_Data to process_.
^^^^
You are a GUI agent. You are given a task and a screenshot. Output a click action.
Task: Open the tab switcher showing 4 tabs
^^^^
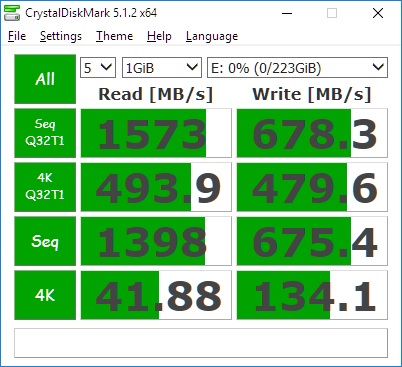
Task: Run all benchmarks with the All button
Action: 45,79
^^^^
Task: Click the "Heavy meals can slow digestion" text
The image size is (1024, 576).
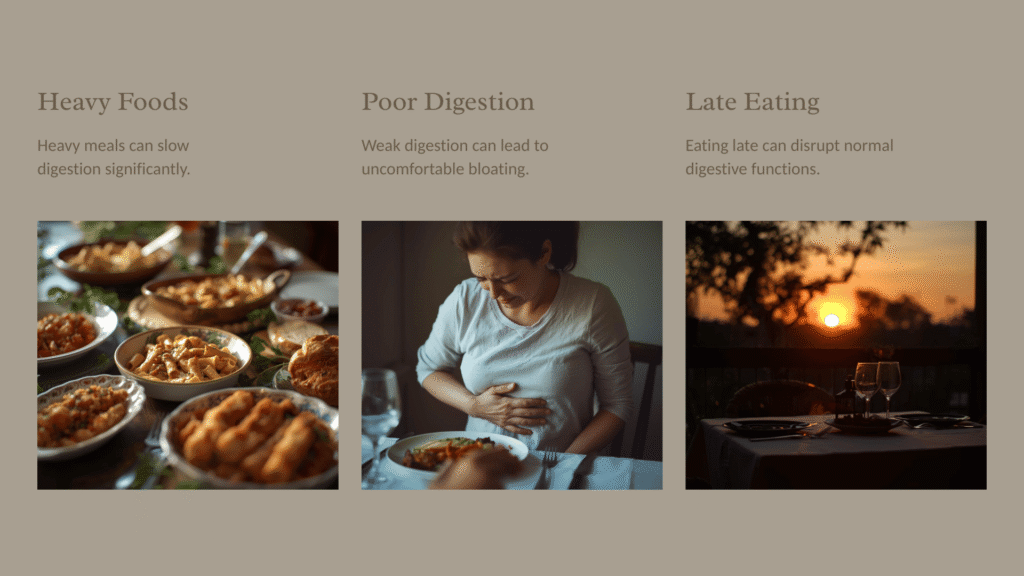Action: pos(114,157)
^^^^
_Stated problem_. Reproduce word for word the lines from the one containing "You are a GUI" through the one containing "Task: Open the tab switcher showing 4 tabs", both included.

_Task response_.
You are a GUI agent. You are given a task and a screenshot. Output a click action.
Task: Open the tab switcher showing 4 tabs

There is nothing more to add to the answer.